American professor, author, and playwright

Annie Moore Cherry (September 21, 1891, - February 1, 1976) was an American professor, author, and playwright. She had multiple roles in education and put together a play for Halifax County schools in 1921, titled The Spirit of The Roanoke - A Pageant of Halifax County History

==Early life ==
Cherry was born in Martin County to William Rodney and Elizabeth Eleanor Moore Cherry, spending most of her childhood in Hobgood and Scotland Neck. She graduated from The University of North Carolina at Greensboro, when it was known as the State Normal and Industrial School in 1912. Cherry was a member of Delta Kappa Gamma which is an honor society for women educators.

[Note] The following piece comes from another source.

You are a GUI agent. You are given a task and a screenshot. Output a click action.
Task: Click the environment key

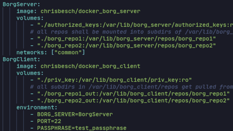pos(37,107)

In 1927, she earned a master of arts degree in education from Columbia University, where she later completed graduate work along with the University of North Carolina at Chapel Hill and Duke University.

== Career ==

=== Teaching ===
Cherry started teaching in Dunn, North Carolina and stayed there for four years. She was briefly the rural elementary school supervisor in Harnett County. From 1918 to 1933, Cherry was a rural elementary school supervisor in Halifax County, with her being the first person to have that role full-time. In 1947, she was one of only six women presidents of North Carolina Education Association, with her being the third one.

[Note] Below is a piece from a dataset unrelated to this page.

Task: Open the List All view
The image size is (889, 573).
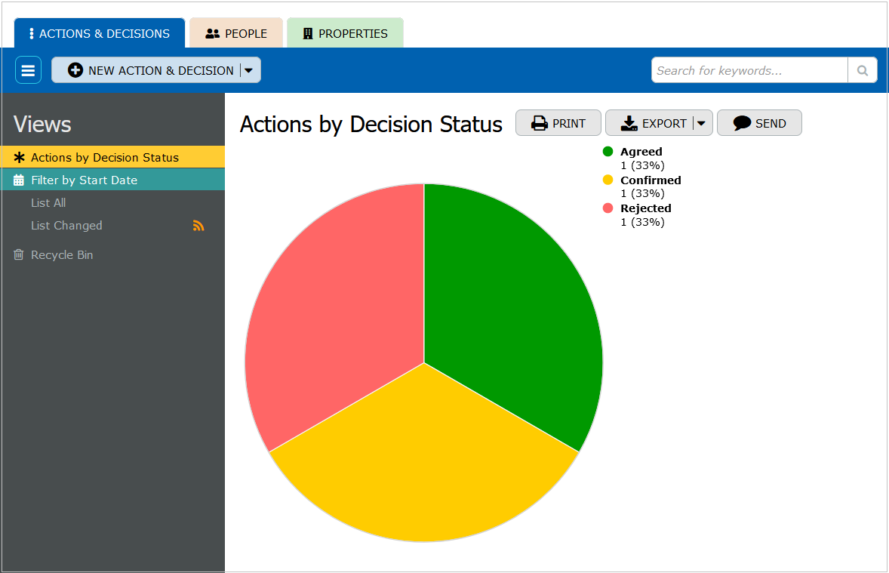Action: pos(48,203)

Later, she was a researcher with the North Carolina Department of Public Instruction and an education professor at Flora MacDonald College. Cherry taught summer school at Western Carolina University, the University of North Carolina at Chapel Hill, Duke University, and the University of North Carolina at Greensboro.

=== Writing ===
While she was the rural school supervisor of Halifax County, Cherry planned a play that included multiple school groups. Each group was assigned the task of finding costumes for the pageant and learning about their past in Halifax County. The pageant, titled The Spirit of The Roanoke - A Pageant of Halifax County History, was performed in Weldon on May 6, 1921. Cherry wrote an article about the pageant in the Scotland Neck newspaper The Commonwealth. She wrote many bulletins about school supervision.

==Personal life==
Cherry died on February 1, 1976, at 84 years old. Her funeral service was held at Enfield United Methodist Church. She was buried at Trinity Episcopal Church Cemetery, located in Scotland Neck.